— START GIVEN TEXT —
Hindustan Times (Amritsar)

STALKED, SHAMED, STANDING TALL

For Varnika Kundu, the Chandigarh DJ who took on her VIP stalkers, life has changed but her spirit, fuelled by a supportive family, is fiery as ever

- Manraj Grewal Sharma manraj.grewal@htlive.com n

Music lovers in the City Beautiful know her as Miracle Drugg, the disc jockey whose beats transport them to another world. To the rest of the country, Varnika Kundu is that feisty young woman from Chandigarh who dared to take on her VIP stalkers. And who continues to hold her own in the face of relentless media attention and some very ill-advised attempts at character assassinat­ion.

Those who know Varnika are not surprised. “She has always been a very strong individual with an opinion; she hasn’t become this person overnight,” says Manan Kapoor, a writer friend. A former classmate from Carmel Convent, one of the city’s posh all-girl schools, remembers her as “this bright girl who cared two hoots when she suddenly sprouted grey hair in Class 12”. “She made it her style statement,” she adds.
— END GIVEN TEXT —
WORK INSTRUCTIONS.
1) For each statement below, decide whether the article on Varnika Kundu supports it. Answer yes or no and quote the deciding words.
(a) Varnika Kundu performs as a disc jockey under the name Miracle Drugg.
(b) Manan Kapoor is described as a former classmate of hers.
(c) Carmel Convent is a school for both boys and girls.
2) Please turn the paragraph of the article on Varnika Kundu that begins "Those who know Varnika" into a short list that keeps its main facts.
3) Transcribe the article on Varnika Kundu from "Music lovers in" up to and including "at character assassinat­ion.".
The listing after this point comes from an unrelated source.
— START COLLECTED MATERIAL —
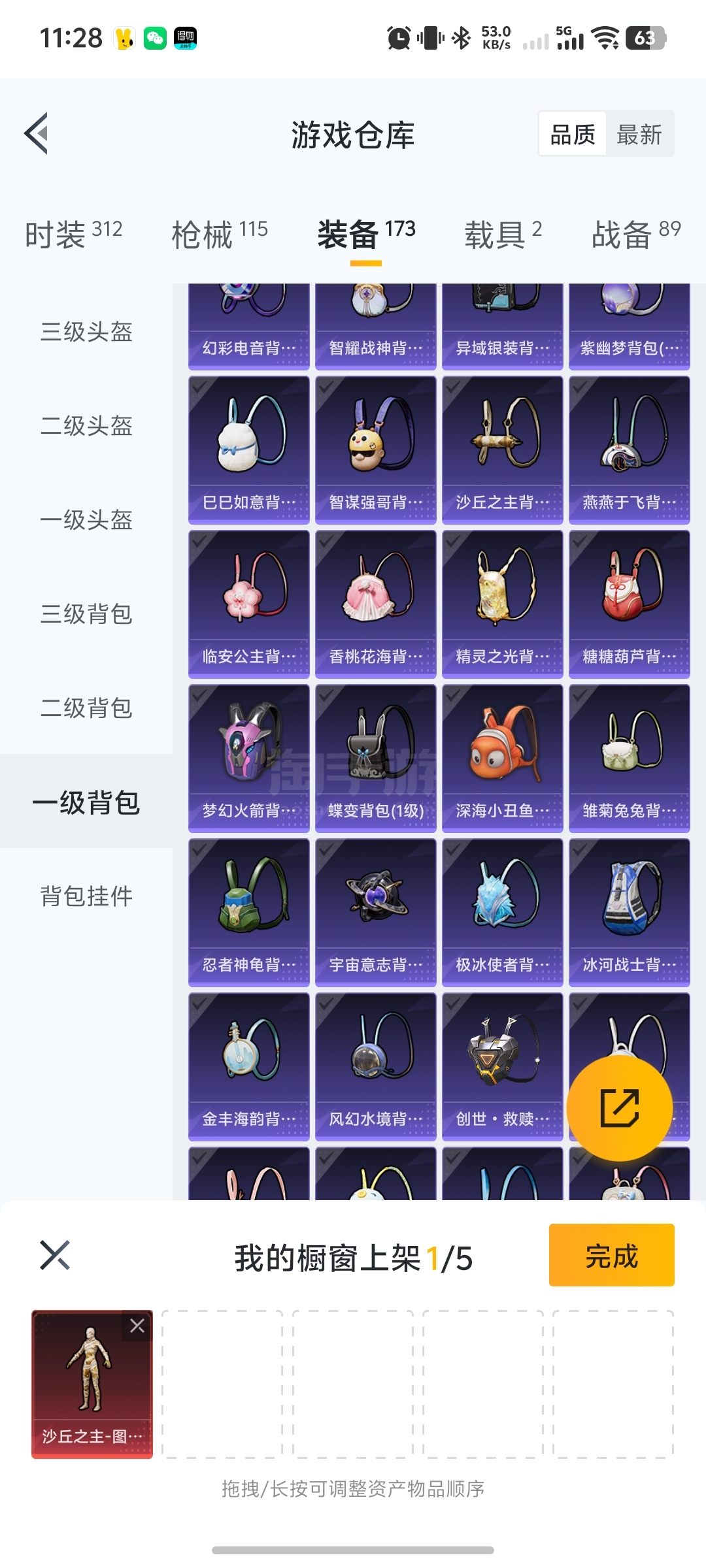Switch to the 时装 tab
This screenshot has height=1568, width=706.
click(x=73, y=234)
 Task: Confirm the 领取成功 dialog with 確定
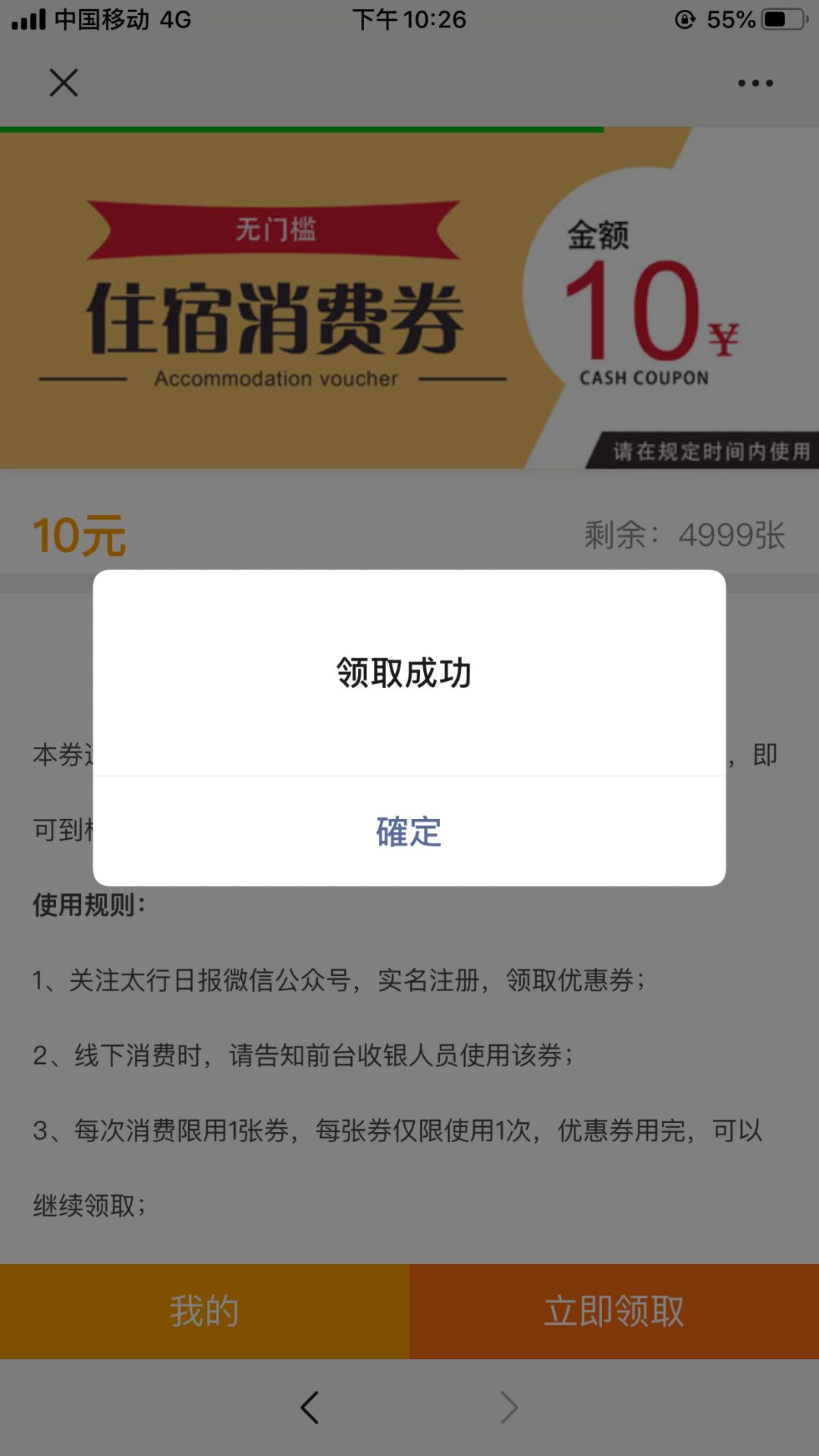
— END COLLECTED MATERIAL —
RESPONSES.
1)
(a) Yes: "Music lovers in the City Beautiful know her as Miracle Drugg, the disc jockey whose beats transport them to another world."
(b) No: "says Manan Kapoor, a writer friend"
(c) No: "one of the city’s posh all-girl schools"

2)
- People who know Varnika are not surprised by how she has acted.
- Manan Kapoor, a writer friend, says she has always been strong and opinionated and did not become this person overnight.
- A former classmate from Carmel Convent, an upscale all-girl school in the city, remembers her as a bright girl.
- When her hair suddenly turned grey in Class 12, she did not care and made it her style statement.

3)
Music lovers in the City Beautiful know her as Miracle Drugg, the disc jockey whose beats transport them to another world. To the rest of the country, Varnika Kundu is that feisty young woman from Chandigarh who dared to take on her VIP stalkers. And who continues to hold her own in the face of relentless media attention and some very ill-advised attempts at character assassinat­ion.